**The task**
Give back, exactly and with nothing else, the lines running from the one that contains "The width and" to the end of the entries below; do not include pictures.

___ Data listing

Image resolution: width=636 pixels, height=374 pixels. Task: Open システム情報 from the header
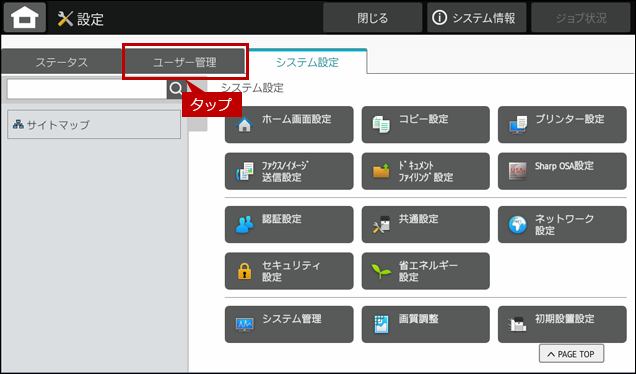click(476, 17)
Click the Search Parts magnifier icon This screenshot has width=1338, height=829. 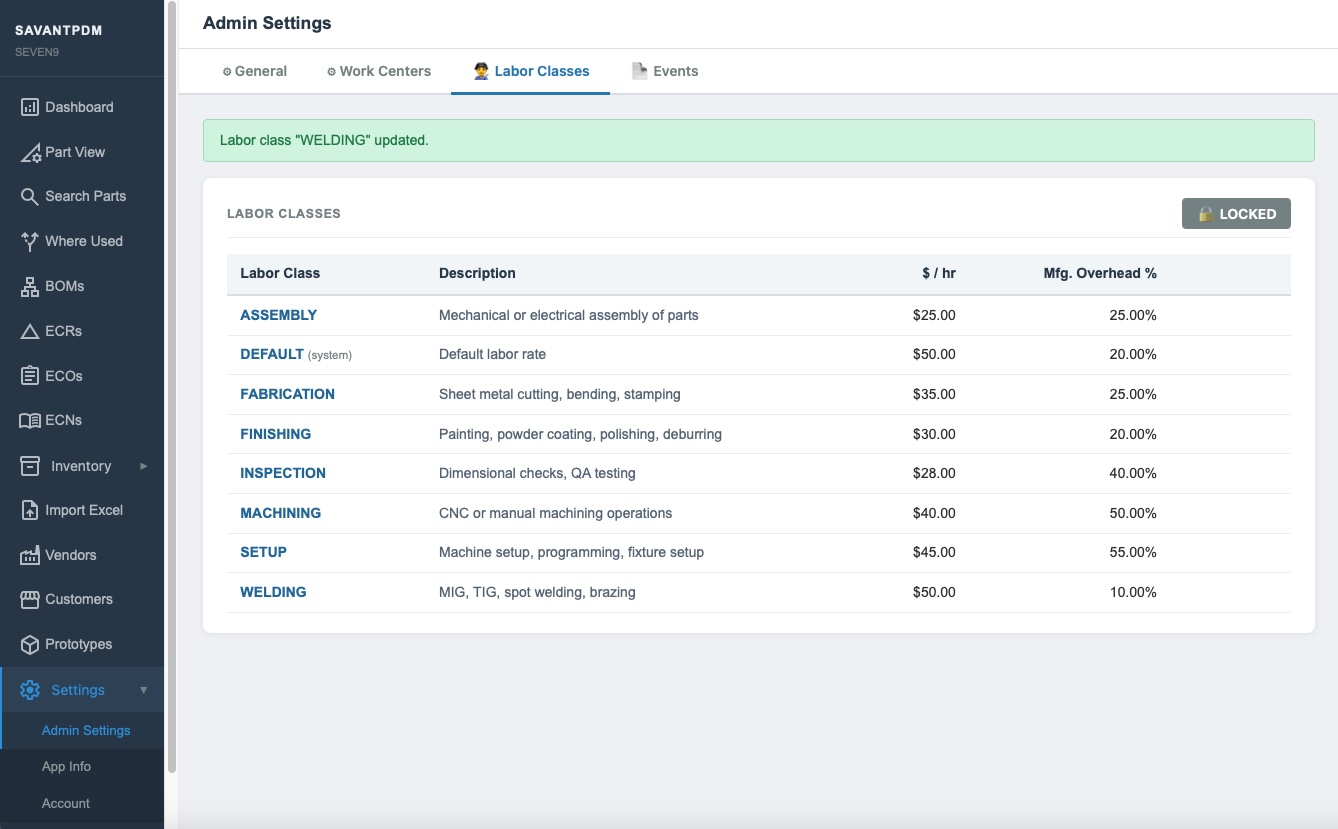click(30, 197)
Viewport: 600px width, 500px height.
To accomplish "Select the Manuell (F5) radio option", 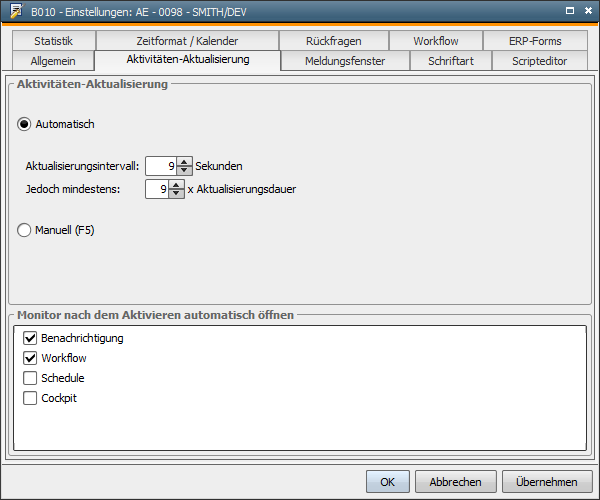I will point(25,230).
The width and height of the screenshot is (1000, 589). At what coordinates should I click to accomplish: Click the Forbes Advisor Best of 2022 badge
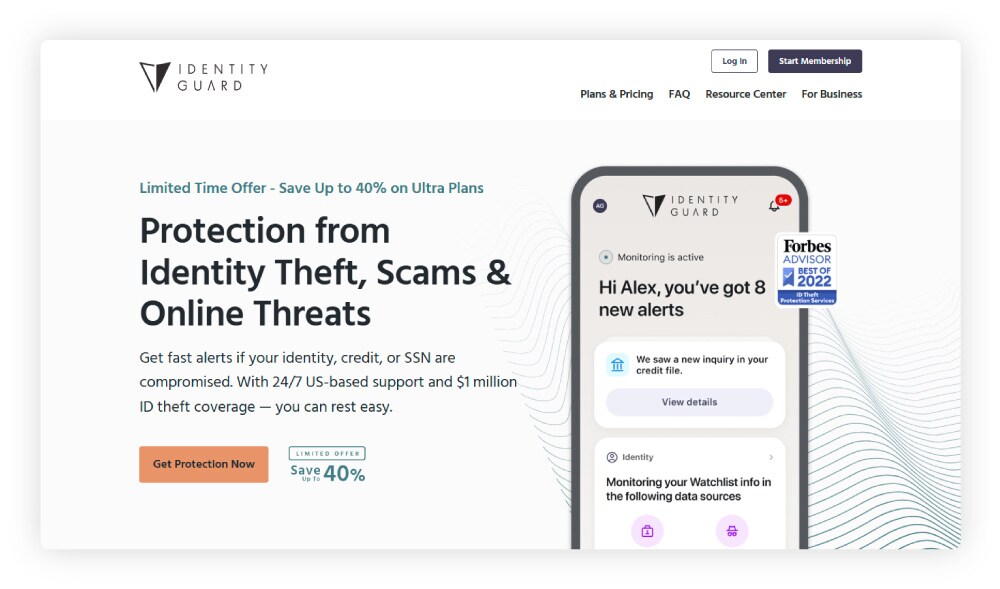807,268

______

**Answer section**
The width and height of the screenshot is (1000, 589). At what coordinates should I click to accomplish: Click the Forbes Advisor Best of 2022 badge
807,268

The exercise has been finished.